CORAM : LE JUGE SHARLOW

ENTRE :


CANADIAN FOREST OIL LTD. ,


demanderesse,


CHEVRON CANADA RESOURCES

RANGER OIL LIMITED,


défenderesses,



OFFICE NATIONAL DE L'ÉNERGIE,


intervenant.







Demande tranchée à partir des prétentions écrites, sans comparution des parties


ORDONNANCE prononcée à Ottawa (Ontario), le 16 juin 2000


MOTIFS DE L'ORDONNANCE PRONONCÉS PAR      LE JUGE SHARLOW





     Date : 20000616

     Dossier : A-58-00

OTTAWA, ONTARIO, LE 16 JUIN 2000

EN PRÉSENCE DE MADAME LE JUGE SHARLOW

ENTRE :


CANADIAN FOREST OIL LTD.,


demanderesse,


CHEVRON CANADA RESOURCES

RANGER OIL LIMITED,


défenderesses,



OFFICE NATIONAL DE L'ÉNERGIE,


intervenant.



ORDONNANCE ET MOTIFS DE L'ORDONNANCE

LE JUGE SHARLOW

[1]          Canadian Forest Oil Ltd. a introduit une demande de contrôle judiciaire d'une décision par laquelle l'Office national de l'énergie a délivré une déclaration de découverte exploitable (DDE). L'Office national de l'énergie s'oppose, en vertu du paragraphe 318(2) des Règles, à transmettre, comme élément du dossier du tribunal, une copie certifiée conforme d'un document que Chevron Canada Resources a produit devant l'Office national de l'énergie pour que celui-ci l'examine avant de rendre sa décision. À l'appui de son objection, il affirme que ce document est protégé par le paragraphe 101(2) de la Loi fédérale sur les hydrocarbures.
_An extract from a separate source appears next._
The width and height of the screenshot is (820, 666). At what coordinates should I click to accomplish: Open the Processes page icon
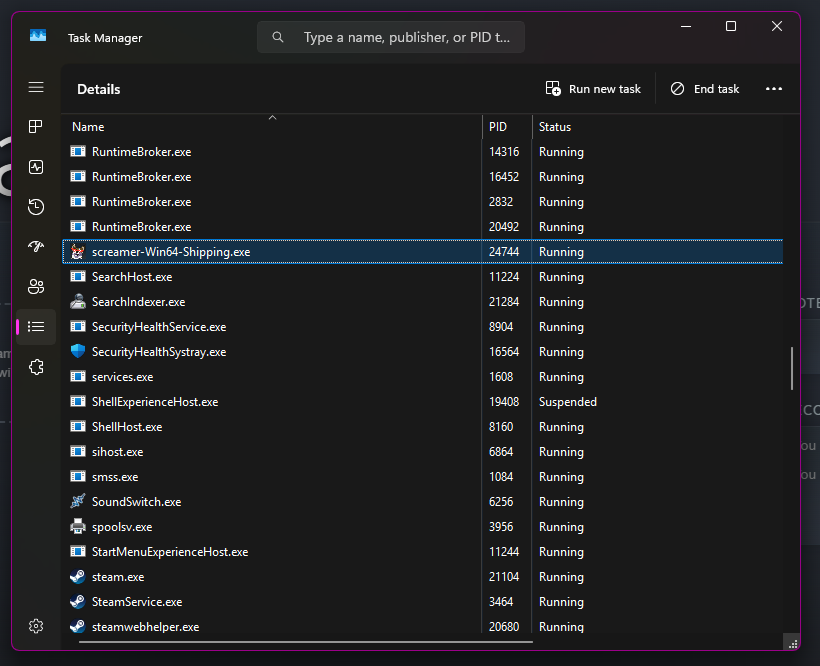click(x=36, y=127)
[2]          Les faits ne sont pas contestés. Le 24 juillet 1991, l'Office national de l'énergie a délivré à Chevron Canada Resources et à d'autres personnes une attestation de découverte importante (ADI) en vertu de l'article 30 de la Loi fédérale sur les hydrocarbures, L.R.C. (1985), ch. 36 (2e suppl.), modifiée. L'ADI est désignée comme l'ADI 99 et vise des terres situées à la latitude de 60 degrés 30 minutes, longitude 123 degrés 30 minutes, sections 23-30 et 33-40 (5 110 hectares).

[3]          Au début de l'année 1999, une découverte exploitable a été faite lors du forage du puits de gaz Liard K-29 de Chevron et al., situé dans le périmètre de l'ADI 99. Le 15 octobre 1999, Chevron Canada Resources a demandé une DDE relativement au périmètre de l'ADI 99.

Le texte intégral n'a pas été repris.